ABOUT THIS EXERCISE: Each entry shown below is to be reproduced exactly.

RECORDS SUPPLIED:
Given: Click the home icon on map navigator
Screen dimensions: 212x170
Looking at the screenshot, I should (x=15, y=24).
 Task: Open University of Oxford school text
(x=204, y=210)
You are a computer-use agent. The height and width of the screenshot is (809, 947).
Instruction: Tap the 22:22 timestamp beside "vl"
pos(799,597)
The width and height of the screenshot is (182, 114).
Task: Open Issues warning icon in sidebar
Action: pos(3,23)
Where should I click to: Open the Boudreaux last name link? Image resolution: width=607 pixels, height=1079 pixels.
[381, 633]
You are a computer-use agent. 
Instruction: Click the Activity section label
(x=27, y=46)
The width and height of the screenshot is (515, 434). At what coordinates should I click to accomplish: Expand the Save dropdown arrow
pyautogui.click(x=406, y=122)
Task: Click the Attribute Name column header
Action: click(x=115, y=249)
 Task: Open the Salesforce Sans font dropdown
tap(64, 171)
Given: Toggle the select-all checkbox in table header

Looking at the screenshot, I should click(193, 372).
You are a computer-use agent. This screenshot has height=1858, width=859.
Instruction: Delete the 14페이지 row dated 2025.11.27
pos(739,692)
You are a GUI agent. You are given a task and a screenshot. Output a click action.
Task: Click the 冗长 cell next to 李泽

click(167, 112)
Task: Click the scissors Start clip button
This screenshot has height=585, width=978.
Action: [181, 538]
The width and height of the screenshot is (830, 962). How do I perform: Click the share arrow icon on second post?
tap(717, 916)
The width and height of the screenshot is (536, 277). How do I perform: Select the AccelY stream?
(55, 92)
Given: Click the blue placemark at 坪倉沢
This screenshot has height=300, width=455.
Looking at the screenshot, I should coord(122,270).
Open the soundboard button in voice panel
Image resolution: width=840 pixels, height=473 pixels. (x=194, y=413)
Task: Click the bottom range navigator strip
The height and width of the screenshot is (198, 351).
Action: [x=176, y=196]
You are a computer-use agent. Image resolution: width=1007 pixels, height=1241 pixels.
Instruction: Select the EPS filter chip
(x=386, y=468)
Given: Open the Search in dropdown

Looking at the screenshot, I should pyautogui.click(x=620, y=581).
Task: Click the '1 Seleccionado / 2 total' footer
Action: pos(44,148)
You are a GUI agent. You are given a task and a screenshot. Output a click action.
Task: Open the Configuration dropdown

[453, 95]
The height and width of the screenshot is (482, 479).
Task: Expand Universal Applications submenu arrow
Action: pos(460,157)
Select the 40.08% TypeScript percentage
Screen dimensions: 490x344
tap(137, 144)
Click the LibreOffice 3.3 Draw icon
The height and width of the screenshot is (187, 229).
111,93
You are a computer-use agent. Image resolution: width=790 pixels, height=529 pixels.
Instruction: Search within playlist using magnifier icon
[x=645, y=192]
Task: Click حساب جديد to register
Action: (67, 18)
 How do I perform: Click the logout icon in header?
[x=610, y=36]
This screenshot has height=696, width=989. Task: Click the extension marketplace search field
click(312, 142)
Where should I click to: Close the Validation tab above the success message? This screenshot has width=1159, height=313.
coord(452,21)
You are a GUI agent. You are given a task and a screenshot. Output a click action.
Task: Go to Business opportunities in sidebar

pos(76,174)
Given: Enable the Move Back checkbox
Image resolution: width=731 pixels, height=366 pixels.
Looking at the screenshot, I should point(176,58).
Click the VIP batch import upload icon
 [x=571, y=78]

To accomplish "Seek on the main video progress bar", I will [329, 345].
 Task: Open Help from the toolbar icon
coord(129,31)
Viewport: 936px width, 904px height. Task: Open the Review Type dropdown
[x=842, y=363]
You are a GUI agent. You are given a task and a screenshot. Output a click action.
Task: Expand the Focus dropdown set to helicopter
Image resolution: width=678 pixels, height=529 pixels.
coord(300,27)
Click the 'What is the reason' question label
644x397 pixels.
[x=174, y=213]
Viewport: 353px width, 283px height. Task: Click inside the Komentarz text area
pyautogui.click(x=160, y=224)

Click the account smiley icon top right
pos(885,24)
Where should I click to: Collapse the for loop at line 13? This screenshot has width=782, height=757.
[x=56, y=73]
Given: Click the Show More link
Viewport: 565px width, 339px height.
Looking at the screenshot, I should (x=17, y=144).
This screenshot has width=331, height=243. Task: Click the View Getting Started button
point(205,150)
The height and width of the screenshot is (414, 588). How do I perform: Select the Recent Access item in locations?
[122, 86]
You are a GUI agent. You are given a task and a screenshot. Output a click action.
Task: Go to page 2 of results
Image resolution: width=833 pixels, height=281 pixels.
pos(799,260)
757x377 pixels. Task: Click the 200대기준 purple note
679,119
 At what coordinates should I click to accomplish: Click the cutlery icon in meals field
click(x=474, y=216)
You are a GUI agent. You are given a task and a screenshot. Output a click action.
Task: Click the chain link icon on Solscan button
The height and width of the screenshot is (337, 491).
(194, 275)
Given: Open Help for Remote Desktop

THE ANSWER:
Given: Click the home icon on map navigator
Screen dimensions: 212x170
Looking at the screenshot, I should (x=15, y=24).
 Task: Open University of Oxford school text
(x=204, y=210)
You are a computer-use agent. The height and width of the screenshot is (809, 947).
Instruction: Tap the 22:22 timestamp beside "vl"
pos(799,597)
The width and height of the screenshot is (182, 114).
Task: Open Issues warning icon in sidebar
Action: pos(3,23)
Where should I click to: Open the Boudreaux last name link? Image resolution: width=607 pixels, height=1079 pixels.
[381, 633]
You are a computer-use agent. 
Instruction: Click the Activity section label
(x=27, y=46)
The width and height of the screenshot is (515, 434). At what coordinates should I click to accomplish: Expand the Save dropdown arrow
pyautogui.click(x=406, y=122)
Task: Click the Attribute Name column header
Action: click(x=115, y=249)
 Task: Open the Salesforce Sans font dropdown
tap(64, 171)
Given: Toggle the select-all checkbox in table header

Looking at the screenshot, I should click(193, 372).
You are a computer-use agent. This screenshot has height=1858, width=859.
Instruction: Delete the 14페이지 row dated 2025.11.27
pos(739,692)
You are a GUI agent. You are given a task and a screenshot. Output a click action.
Task: Click the 冗长 cell next to 李泽

click(167, 112)
Task: Click the scissors Start clip button
This screenshot has height=585, width=978.
Action: [181, 538]
The width and height of the screenshot is (830, 962). How do I perform: Click the share arrow icon on second post?
tap(717, 916)
The width and height of the screenshot is (536, 277). How do I perform: Select the AccelY stream?
(55, 92)
Given: Click the blue placemark at 坪倉沢
This screenshot has height=300, width=455.
Looking at the screenshot, I should coord(122,270).
Open the soundboard button in voice panel
Image resolution: width=840 pixels, height=473 pixels. (x=194, y=413)
Task: Click the bottom range navigator strip
The height and width of the screenshot is (198, 351).
Action: [x=176, y=196]
You are a computer-use agent. Image resolution: width=1007 pixels, height=1241 pixels.
Instruction: Select the EPS filter chip
(x=386, y=468)
Given: Open the Search in dropdown

Looking at the screenshot, I should pyautogui.click(x=620, y=581).
Task: Click the '1 Seleccionado / 2 total' footer
Action: pos(44,148)
You are a GUI agent. You are given a task and a screenshot. Output a click action.
Task: Open the Configuration dropdown

[453, 95]
The height and width of the screenshot is (482, 479).
Task: Expand Universal Applications submenu arrow
Action: pos(460,157)
Select the 40.08% TypeScript percentage
Screen dimensions: 490x344
tap(137, 144)
Click the LibreOffice 3.3 Draw icon
The height and width of the screenshot is (187, 229).
111,93
You are a computer-use agent. Image resolution: width=790 pixels, height=529 pixels.
Instruction: Search within playlist using magnifier icon
[x=645, y=192]
Task: Click حساب جديد to register
Action: (67, 18)
 How do I perform: Click the logout icon in header?
[x=610, y=36]
This screenshot has height=696, width=989. Task: Click the extension marketplace search field
click(312, 142)
Where should I click to: Close the Validation tab above the success message? This screenshot has width=1159, height=313.
coord(452,21)
You are a GUI agent. You are given a task and a screenshot. Output a click action.
Task: Go to Business opportunities in sidebar

pos(76,174)
Given: Enable the Move Back checkbox
Image resolution: width=731 pixels, height=366 pixels.
Looking at the screenshot, I should point(176,58).
Click the VIP batch import upload icon
 [x=571, y=78]

To accomplish "Seek on the main video progress bar", I will [329, 345].
 Task: Open Help from the toolbar icon
coord(129,31)
Viewport: 936px width, 904px height. Task: Open the Review Type dropdown
[x=842, y=363]
You are a GUI agent. You are given a task and a screenshot. Output a click action.
Task: Expand the Focus dropdown set to helicopter
Image resolution: width=678 pixels, height=529 pixels.
coord(300,27)
Click the 'What is the reason' question label
644x397 pixels.
[x=174, y=213]
Viewport: 353px width, 283px height. Task: Click inside the Komentarz text area
pyautogui.click(x=160, y=224)

Click the account smiley icon top right
pos(885,24)
Where should I click to: Collapse the for loop at line 13? This screenshot has width=782, height=757.
[x=56, y=73]
Given: Click the Show More link
Viewport: 565px width, 339px height.
Looking at the screenshot, I should (x=17, y=144).
This screenshot has width=331, height=243. Task: Click the View Getting Started button
point(205,150)
The height and width of the screenshot is (414, 588). How do I perform: Select the Recent Access item in locations?
[122, 86]
You are a GUI agent. You are given a task and a screenshot. Output a click action.
Task: Go to page 2 of results
Image resolution: width=833 pixels, height=281 pixels.
pos(799,260)
757x377 pixels. Task: Click the 200대기준 purple note
679,119
 At what coordinates should I click to accomplish: Click the cutlery icon in meals field
click(x=474, y=216)
You are a GUI agent. You are given a task and a screenshot. Output a click action.
Task: Click the chain link icon on Solscan button
The height and width of the screenshot is (337, 491).
(194, 275)
Given: Open Help for Remote Desktop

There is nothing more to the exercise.